Когда произошло это событие? Тонкость состоит в том, что то, что произошло сейчас, на самом деле то же самое, строго тождественно тому, что произошло в Колоне (то есть там, где две с половиной тысячи лет назад была платоновская академия)? В основе своей. Или оно сейчас здесь произошло? Это событие принадлежит будущему, и поэтому мы должны бросить все прочие заботы и начать его продвигать куда-то или выманивать оттуда? Когда оно произошло? Это каждый раз неочевидно.
Кем это событие было вызвано к жизни или рождено? Кому мы его атрибутируем? Себе, на трибуне говорящему, тому, кто инициировал это сообщество, Платону, который первый подумал о государстве или об образовании? И так далее и тому подобное.
И ровно в той мере, в которой мы способны признать событие свободным в своей свершенности, мы далее сложно, тонко и инструментально обустроено можем его категорировать и что-то с ним делать. Это равноразвитые вещи. Инструментальная развитость, безусловно, связана со способностью к тонкости различения разных видов событий, с нашим обращением с событийностью. Это родовая черта. Она была наработана в практике коллективного мышления, сначала семинарского, потом - игрового типа. Постепенно это стало одним из базовых навыков. Что произошло? Что сделано? Отсюда такие длинные рефлексивные доклады, в которых тема могла обсуждаться, один доклад мог длиться полгода, семестр. Потому, что очень важно было постоянно реидентифицировать и вышелушивать то, что ситуационно-событийно случилось.

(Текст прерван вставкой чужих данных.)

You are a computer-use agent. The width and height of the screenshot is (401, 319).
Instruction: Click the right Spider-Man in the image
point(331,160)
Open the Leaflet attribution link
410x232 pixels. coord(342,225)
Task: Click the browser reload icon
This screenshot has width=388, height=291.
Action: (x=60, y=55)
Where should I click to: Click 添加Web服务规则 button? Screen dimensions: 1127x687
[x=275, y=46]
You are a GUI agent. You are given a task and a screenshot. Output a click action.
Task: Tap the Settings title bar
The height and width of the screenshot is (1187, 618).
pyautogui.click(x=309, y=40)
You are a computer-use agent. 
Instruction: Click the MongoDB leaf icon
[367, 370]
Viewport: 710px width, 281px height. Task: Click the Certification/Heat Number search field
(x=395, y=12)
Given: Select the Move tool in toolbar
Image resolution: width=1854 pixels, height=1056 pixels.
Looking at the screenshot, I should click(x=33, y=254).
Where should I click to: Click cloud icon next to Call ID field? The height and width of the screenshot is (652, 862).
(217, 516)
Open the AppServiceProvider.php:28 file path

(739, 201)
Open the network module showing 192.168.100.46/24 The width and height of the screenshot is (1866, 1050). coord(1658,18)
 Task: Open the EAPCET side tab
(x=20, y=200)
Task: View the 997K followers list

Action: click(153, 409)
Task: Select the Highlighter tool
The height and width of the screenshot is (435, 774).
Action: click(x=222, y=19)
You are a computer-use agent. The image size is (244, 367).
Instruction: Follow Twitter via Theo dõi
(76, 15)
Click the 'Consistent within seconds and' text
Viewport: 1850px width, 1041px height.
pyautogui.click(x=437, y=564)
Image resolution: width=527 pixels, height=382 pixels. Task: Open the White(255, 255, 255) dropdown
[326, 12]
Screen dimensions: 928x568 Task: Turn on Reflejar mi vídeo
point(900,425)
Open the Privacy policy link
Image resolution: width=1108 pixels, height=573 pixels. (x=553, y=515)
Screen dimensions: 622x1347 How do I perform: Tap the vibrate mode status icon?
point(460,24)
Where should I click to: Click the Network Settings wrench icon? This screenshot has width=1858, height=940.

Здесь есть тонкость категориального свойства. В некотором смысле понятия ситуации, состояния и события часто употреблялись как синонимы. Событие - это очень быстрое состояние, то есть состояние на фоне какого-то еще более медленного состояния или на фоне ситуации. Смысл происходящего, конечно, острее передается понятием события, в силу его виртуально-исчезающей формы. Соблазн, прелесть, привлекательность и вообще вся страсть работы с этим состоит в том, что событие по своему смыслу вообще не имеет длительности. Оно случается. Событийность и случаемость - это одно и то же. И в своей случаемости событие неуловимо, его нельзя поместить в рамку, заключить в клетку. Его можно ожидать, организовывать какие-то условия для возможности его появления и его можно помнить и обрабатывать в мнемотехниках. Само оно есть, пока оно длится.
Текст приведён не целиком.